## Exercise A
Do these statements agree with the passage on Hawthorne: (i) Kermode examines three of Hawthorne's novels; (ii) the word "type" comes from a Latin term meaning to incise; (iii) Daguerreotypes were silver plates sensitized by mercury? Answer yes or no for each, and quote the deciding words.
## Exercise B
Which novels by Hawthorne does the passage on Hawthorne name? List every one.
## Exercise C
How does the passage on Hawthorne read between "The essayist then" and "exposure to mercury.", inclusive, if you substitute "hammer" for "mallet"?

Untitled
Untitled
Untitled
This chapter of The Classic written by Frank Kermode, analyses the roles of past and present
in Nathaniel Hawthorne's novels. To fulfil his purpose, he cross examines Hawthorne’s
novels, The House of the Seven Gables, The Scarlet Letter and The Marble Faun.
The essay begins with Kermode explaining Hawthorne’s vision of past in light of cultivated
uncertainties, instead of inherited uncertainties. Kermode opines that Hawthorne had a
modernist sense of future whose relation to the past was far more ambiguous than ever
before, which makes his own moment typical of a transition from one structure of society
and one system of belief and knowledge to another, in which the past and its types must be
transformed.
The essayist then traces the etymology of ‘type’. He states that the word was derived from
the Greek tuptein which meant to incise or inscribe. For centuries it was believed that God
had provided two books; the Bible and Nature. Both these books were believed to be
inscribed by divine hints; plants bore a sign indicating its use, just as history revealed God’s
will to men. When printing came into being, each character printed was called type. These
types were engraved using an instrument called ‘puncheon’ and tapped with a mallet or
maul. Kermode identifies that the family names of characters in Hawthorne’s The House of
the Seven Gables were derived from these terms; the Pyncheons and Maules. The word
‘type’ had various other uses like the photographer’s Daguerreotype, which were basically
silver plates, sensitized by iodine, exposed to light and developed by exposure to mercury.

## Record excerpts

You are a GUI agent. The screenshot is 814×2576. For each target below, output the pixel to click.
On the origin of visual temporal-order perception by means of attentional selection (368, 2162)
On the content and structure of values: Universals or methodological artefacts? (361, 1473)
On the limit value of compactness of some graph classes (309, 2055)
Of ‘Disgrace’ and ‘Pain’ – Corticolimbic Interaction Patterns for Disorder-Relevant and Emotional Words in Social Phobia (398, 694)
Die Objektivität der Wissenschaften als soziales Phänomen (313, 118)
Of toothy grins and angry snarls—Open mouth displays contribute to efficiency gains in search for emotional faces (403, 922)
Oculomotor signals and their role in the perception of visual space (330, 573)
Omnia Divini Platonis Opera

## Final result A
(i) Yes: "he cross examines Hawthorne’s novels, The House of the Seven Gables, The Scarlet Letter and The Marble Faun."
(ii) No: "the word was derived from the Greek tuptein which meant to incise or inscribe."
(iii) No: "silver plates, sensitized by iodine, exposed to light and developed by exposure to mercury."

## Final result B
The House of the Seven Gables, The Scarlet Letter, The Marble Faun

## Final result C
The essayist then traces the etymology of ‘type’. He states that the word was derived from
the Greek tuptein which meant to incise or inscribe. For centuries it was believed that God
had provided two books; the Bible and Nature. Both these books were believed to be
inscribed by divine hints; plants bore a sign indicating its use, just as history revealed God’s
will to men. When printing came into being, each character printed was called type. These
types were engraved using an instrument called ‘puncheon’ and tapped with a hammer or
maul. Kermode identifies that the family names of characters in Hawthorne’s The House of
the Seven Gables were derived from these terms; the Pyncheons and Maules. The word
‘type’ had various other uses like the photographer’s Daguerreotype, which were basically
silver plates, sensitized by iodine, exposed to light and developed by exposure to mercury.